From Small Sensors to Big Data: How the Sensor Web is Changing our World
Prof. Barry Smyth, Digital Professor of Computer Science, University College Dublin
Thursday 05 December 2013, 1145-1300
Lecture Theatre 3, Management School Building
School of Computing and Communications Seminar
Doors open at 11.45am; Talk starts at Noon Sharp
Refreshments available after the talk.
In our increasingly digitized world almost everything we do creates a record that is stored somewhere, whether we are purchasing a book, calling a friend, ordering a meal, or renting a movie. And in the world of the sensor web this no longer limited to our online activities: exercising in the park, shopping for groceries, falling asleep, or even having a shower, are just some of our everyday activities that are likely to generate data.
The world of the sensor web is all about understanding how we can (and whether we should) use this information to enable better decisions.

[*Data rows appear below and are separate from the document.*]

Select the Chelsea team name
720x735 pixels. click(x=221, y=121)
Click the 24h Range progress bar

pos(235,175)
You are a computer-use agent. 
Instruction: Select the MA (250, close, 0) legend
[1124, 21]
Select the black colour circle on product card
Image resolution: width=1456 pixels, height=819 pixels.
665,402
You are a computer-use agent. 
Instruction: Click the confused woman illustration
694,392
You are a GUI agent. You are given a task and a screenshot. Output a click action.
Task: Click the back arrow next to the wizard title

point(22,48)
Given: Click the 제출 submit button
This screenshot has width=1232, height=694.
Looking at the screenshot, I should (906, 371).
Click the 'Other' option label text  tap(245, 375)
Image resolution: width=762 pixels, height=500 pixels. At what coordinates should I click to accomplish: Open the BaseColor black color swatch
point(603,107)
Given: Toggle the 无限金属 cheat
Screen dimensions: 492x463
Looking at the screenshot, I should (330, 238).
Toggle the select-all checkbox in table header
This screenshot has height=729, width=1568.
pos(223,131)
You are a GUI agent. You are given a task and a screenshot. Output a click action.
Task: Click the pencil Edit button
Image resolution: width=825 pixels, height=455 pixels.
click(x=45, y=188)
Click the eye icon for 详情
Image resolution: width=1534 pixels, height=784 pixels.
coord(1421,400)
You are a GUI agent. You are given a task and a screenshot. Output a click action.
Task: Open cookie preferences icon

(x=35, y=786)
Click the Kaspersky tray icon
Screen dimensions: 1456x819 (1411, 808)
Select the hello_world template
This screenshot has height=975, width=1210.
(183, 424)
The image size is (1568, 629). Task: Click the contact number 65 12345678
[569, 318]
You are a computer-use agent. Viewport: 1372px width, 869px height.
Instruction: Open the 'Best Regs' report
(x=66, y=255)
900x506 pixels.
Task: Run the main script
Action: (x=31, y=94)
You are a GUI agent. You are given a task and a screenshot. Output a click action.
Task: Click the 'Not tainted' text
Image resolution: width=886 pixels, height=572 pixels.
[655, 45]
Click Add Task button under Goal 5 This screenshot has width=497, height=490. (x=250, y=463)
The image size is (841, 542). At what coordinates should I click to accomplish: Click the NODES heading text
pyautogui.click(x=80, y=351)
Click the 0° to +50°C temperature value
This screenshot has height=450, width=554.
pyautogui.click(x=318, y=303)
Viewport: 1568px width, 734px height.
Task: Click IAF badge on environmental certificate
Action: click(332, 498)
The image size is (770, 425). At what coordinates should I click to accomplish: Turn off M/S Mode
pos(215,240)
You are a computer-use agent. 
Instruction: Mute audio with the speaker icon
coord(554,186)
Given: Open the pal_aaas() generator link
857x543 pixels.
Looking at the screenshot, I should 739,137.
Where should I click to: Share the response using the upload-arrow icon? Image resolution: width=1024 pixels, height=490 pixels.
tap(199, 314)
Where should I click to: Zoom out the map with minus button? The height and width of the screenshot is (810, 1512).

Better decisions for where we might live or where to send our kids to school. Better decisions about the food we eat and the exercise we should take. Better decisions by our governments and policy makers when it comes to managing education, energy, infrastructure, and healthcare. And better decisions for business and enterprise when it comes to understanding customer needs and demands.
In this discourse we will discuss the origins of the sensor web and the attendant big data revolution. We will explore how these ideas suggest new ways of thinking about some of modern society's toughest challenges and how the resulting technologies will impact on our everyday lives in the future.
Prof. Barry Smyth
Barry holds the DIGITAL Chair of Computer Science at University College Dublin and is a member of the Royal Irish Academy. He is the CEO of INSIGHT, a new 70m research centre funded by Science Foundation Ireland and Industry, where he leads a growing group of more than 200 researchers in the area of Big Data Analytics. Barry's own research interests include information discovery, personalisation and recommender systems. He has published more than 400 scientific papers and co-founded two companies (ChangingWorlds and HeyStaks) to commercialise technologies arising from his research; in 2008 ChangingWorlds was acquired by Amdocs for $60m.